In anderen Games, wie z.B. BF4, kann ich eigentlich immer ohne Probleme auf Hoch zocken, wobei die FPS dort nie auf unter 70 gehen. Die Graka ist in anderen Games auch immer viel mehr ausgelastet.
Bin echt ratlos... Kp woran es liegen könnte.


----------



## XeT (1. Juli 2015)

4/8 Threads 50% aber die Karte sollte schon bei 100% sein. Was für Einstellungen hast du bei GTA5=


----------



## oelonkel1337 (1. Juli 2015)

Momentan zocke ich auf 1080P, FXAA und mit fast allen Einstellungen auf Hoch, außer die Texturqualität. Wenn ich einiges höher oder runter stelle, ändert sich nur kaum was, die FPS Einbrüche und Ruckler bestehen immernoch.


----------



## DKK007 (1. Juli 2015)

Wenn die Grafikkarte nur nicht zu >90% Ausgelastet ist, bremst die CPU.

Wie sehen den die Temperaturen vom FX aus?

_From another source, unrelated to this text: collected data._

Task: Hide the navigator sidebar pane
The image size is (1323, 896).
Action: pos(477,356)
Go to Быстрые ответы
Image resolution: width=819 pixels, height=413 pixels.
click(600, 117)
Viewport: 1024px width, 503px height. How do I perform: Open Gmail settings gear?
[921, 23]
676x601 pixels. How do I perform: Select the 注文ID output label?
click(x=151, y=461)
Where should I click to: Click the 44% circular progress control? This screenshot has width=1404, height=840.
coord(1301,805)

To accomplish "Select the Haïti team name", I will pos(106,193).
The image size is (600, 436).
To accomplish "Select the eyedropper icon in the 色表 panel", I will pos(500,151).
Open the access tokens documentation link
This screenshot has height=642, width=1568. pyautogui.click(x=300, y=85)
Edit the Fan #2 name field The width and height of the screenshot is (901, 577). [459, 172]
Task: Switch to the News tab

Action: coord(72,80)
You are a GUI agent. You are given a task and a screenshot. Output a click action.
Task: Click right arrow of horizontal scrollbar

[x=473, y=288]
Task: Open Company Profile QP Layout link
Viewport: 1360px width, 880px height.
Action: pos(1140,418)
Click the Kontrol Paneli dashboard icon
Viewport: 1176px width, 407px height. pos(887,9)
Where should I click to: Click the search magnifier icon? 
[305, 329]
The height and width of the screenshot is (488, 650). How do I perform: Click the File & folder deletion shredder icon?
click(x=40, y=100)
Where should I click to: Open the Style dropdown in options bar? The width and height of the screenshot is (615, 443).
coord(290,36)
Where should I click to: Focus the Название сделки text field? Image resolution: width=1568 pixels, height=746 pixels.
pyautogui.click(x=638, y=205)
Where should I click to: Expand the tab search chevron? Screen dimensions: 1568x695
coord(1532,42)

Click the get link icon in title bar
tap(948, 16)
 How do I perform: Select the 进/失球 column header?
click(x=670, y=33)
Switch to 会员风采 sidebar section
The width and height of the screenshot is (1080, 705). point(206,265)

Es kann auch sein, das die 1 GiB VRAM der GPU volllaufen. Da würde nur ne neue GPU helfen: Sapphire Radeon R9 380 Nitro, 4GB GDDR5, 2x DVI, HDMI, DisplayPort, lite retail (11242-07-20G) Preisvergleich | Geizhals Deutschland


----------



## oelonkel1337 (1. Juli 2015)

Die Temperaturen sind beim Gamen meist bei etwa 65-76°C, die Kerntemperatur geht auf etwa 60-63°C.
Laut MSI Afterburner ist der Speicher meist bei etwa 550MB Auslastung, geht manchmal kurzzeitig auf 400Mb runter und auf höchstens 800Mb.


----------



## drstoecker (1. Juli 2015)

Also mit der Grafikkarte ziehst nix vom Teller, gerade mit 1gb Vram. Ich glaube auch das dein Board deine CPU gerade so unterstützt,  mehr ist mit dem Teil aber nicht drin. Check mal die Temperaturen vom Board, denke das deine CPU den Takt unter Last nicht hält. Evtl. Würde ich mal über ein komplett Upgrade nachdenken, Unterbau ein i5 o.ä.


----------



## DKK007 (1. Juli 2015)

Kann sein, das wirklich die Spannungswandler um die CPU zu heiß werden. Ist ein typisches Problem bei AM3 mit einem FX.


----------



## oelonkel1337 (2. Juli 2015)

Das könnte sein... Als CPU Kühler habe ich einen Zalman CNPS5X verbaut, der, soweit ich weiß, für die CPU nicht geeignet ist. Bei solchen Turmkühlern sollen ja auch die Spawas oft zu warm werden.


----------